Collected data
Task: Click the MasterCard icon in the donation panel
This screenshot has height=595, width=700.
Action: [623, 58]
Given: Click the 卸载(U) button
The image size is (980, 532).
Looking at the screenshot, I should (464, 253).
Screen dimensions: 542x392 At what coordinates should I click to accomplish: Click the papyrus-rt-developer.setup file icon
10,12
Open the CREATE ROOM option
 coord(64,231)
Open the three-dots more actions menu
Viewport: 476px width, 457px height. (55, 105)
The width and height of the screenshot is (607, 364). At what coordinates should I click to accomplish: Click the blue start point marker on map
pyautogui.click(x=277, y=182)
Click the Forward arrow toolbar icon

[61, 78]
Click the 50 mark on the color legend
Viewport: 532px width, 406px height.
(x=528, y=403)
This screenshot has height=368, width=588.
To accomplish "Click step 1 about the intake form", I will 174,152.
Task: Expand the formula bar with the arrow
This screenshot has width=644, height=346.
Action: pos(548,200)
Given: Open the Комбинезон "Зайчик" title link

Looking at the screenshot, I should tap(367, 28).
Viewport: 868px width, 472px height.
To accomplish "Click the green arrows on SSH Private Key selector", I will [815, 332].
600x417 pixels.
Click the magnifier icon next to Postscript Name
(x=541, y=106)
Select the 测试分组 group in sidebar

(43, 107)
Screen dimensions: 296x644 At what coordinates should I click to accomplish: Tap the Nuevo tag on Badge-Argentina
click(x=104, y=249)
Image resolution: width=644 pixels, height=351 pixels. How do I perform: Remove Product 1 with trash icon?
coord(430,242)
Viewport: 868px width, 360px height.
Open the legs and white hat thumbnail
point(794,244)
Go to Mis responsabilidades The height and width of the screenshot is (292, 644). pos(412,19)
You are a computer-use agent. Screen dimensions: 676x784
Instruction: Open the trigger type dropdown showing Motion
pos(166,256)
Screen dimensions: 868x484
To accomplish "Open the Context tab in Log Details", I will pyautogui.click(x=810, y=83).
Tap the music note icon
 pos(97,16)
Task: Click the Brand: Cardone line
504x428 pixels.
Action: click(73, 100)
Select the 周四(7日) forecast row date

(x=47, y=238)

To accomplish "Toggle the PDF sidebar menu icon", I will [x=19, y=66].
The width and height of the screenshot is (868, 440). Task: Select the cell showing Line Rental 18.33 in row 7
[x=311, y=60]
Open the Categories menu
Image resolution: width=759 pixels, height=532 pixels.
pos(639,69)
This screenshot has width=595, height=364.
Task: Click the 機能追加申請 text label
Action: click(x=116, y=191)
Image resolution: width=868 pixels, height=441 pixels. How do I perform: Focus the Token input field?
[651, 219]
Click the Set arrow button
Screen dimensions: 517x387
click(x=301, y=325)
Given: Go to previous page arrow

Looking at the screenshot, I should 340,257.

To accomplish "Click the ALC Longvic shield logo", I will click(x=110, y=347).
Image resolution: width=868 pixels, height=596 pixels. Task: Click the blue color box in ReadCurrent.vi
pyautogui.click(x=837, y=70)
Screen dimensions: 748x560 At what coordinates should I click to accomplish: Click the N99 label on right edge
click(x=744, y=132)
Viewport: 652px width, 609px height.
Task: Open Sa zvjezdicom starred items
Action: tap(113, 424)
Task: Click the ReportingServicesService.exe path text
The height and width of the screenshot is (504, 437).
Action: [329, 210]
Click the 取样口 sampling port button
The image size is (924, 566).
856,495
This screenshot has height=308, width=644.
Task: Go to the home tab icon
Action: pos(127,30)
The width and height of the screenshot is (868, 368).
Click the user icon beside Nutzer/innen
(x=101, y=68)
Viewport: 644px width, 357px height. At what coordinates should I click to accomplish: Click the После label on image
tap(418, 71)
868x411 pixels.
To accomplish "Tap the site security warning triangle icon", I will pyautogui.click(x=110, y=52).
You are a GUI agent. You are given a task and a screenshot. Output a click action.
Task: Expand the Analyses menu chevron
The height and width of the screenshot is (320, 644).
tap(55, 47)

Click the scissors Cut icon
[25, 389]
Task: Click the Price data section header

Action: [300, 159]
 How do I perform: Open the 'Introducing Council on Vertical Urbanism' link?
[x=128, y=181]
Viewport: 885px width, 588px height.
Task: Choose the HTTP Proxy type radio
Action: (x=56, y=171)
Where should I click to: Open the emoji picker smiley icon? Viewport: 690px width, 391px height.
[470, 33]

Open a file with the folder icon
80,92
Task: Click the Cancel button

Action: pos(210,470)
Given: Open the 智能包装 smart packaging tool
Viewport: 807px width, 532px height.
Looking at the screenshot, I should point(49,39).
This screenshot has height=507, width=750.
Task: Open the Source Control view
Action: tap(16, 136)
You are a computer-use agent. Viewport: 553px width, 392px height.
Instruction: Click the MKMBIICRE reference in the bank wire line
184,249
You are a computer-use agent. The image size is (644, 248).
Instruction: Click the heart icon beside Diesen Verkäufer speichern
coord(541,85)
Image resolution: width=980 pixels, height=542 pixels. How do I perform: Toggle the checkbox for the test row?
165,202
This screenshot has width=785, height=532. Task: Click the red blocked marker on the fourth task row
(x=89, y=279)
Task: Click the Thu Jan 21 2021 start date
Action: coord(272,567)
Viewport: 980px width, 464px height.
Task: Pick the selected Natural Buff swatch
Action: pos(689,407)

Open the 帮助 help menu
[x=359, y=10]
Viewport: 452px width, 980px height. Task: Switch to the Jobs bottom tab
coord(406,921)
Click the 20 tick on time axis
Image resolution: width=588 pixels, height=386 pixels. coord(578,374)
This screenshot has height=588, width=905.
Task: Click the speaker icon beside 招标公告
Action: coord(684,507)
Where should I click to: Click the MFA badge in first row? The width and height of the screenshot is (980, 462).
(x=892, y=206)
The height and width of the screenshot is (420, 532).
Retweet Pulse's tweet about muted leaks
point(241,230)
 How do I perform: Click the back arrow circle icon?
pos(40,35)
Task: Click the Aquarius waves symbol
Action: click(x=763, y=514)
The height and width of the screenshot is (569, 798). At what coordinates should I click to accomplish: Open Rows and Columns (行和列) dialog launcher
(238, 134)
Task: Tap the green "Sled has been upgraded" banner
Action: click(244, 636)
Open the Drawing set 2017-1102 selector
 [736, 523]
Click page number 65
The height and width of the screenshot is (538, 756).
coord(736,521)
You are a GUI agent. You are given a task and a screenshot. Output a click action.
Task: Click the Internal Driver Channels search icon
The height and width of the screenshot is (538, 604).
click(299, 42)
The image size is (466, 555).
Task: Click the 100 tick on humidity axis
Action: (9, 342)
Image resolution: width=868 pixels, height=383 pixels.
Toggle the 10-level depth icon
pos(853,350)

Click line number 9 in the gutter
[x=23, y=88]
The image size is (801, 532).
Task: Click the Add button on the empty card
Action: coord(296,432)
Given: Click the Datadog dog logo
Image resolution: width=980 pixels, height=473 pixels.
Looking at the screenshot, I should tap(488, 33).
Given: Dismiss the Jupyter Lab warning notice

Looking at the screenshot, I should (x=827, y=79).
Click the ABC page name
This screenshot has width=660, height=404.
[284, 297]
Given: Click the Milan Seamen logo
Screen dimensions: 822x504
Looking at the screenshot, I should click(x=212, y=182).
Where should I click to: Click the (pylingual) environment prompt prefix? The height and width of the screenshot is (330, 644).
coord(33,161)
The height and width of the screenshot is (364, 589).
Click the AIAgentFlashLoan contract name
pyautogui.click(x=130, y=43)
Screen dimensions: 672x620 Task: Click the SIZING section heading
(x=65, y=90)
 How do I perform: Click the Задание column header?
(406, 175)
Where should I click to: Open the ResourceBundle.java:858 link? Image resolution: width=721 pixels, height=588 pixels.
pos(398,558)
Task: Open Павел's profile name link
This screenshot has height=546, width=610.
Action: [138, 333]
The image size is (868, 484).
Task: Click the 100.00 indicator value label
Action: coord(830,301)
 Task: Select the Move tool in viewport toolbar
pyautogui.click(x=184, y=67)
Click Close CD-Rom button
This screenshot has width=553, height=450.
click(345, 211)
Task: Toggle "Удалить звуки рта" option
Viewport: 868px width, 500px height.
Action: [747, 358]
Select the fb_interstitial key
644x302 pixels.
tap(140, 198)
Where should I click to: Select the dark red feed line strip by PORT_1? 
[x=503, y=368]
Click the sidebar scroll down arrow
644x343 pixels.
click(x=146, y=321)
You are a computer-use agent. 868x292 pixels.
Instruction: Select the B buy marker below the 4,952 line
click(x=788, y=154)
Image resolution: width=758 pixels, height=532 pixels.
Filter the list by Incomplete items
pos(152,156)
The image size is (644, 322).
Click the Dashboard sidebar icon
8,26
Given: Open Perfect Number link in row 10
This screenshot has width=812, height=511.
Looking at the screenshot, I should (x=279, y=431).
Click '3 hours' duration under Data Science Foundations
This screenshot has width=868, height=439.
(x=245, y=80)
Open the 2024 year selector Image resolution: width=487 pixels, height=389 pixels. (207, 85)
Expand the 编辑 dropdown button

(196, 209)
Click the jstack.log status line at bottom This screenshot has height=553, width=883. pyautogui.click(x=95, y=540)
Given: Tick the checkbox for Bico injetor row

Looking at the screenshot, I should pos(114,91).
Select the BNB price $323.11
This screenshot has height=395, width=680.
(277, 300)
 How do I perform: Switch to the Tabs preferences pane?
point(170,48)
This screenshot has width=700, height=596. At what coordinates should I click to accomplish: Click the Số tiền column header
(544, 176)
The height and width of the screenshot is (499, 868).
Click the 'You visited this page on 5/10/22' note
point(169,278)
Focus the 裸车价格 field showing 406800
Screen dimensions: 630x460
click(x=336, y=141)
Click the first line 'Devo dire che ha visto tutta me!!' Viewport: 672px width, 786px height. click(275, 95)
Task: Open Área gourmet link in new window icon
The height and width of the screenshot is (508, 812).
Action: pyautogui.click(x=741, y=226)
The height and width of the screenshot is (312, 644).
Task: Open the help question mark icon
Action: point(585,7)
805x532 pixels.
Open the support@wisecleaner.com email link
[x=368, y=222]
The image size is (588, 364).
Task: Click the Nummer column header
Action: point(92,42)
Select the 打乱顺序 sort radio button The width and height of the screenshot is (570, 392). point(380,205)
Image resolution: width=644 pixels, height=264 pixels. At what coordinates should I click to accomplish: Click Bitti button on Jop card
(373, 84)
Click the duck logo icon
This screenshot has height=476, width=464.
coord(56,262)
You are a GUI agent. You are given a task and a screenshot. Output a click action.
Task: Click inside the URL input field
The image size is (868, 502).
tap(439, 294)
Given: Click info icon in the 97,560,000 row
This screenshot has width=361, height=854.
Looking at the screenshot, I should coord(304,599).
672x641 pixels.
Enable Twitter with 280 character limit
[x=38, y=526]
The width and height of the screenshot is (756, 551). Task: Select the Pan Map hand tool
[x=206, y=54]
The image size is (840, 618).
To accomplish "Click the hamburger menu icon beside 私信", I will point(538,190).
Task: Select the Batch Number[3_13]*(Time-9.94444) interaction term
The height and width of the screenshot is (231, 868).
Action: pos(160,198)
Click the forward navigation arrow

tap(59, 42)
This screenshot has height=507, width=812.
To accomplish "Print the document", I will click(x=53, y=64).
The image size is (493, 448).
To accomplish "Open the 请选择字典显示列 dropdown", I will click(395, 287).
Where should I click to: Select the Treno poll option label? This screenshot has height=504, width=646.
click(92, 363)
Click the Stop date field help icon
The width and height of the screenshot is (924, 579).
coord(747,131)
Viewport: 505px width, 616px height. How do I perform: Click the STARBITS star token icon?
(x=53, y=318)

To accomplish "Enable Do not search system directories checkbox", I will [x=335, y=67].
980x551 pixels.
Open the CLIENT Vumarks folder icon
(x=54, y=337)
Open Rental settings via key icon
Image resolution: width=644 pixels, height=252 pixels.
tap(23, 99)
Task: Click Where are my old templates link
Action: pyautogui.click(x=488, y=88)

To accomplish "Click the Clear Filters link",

TO DO => In how many lines of the records does the string "will" occur? Answer with the number alone.

ANSWER AREA => 10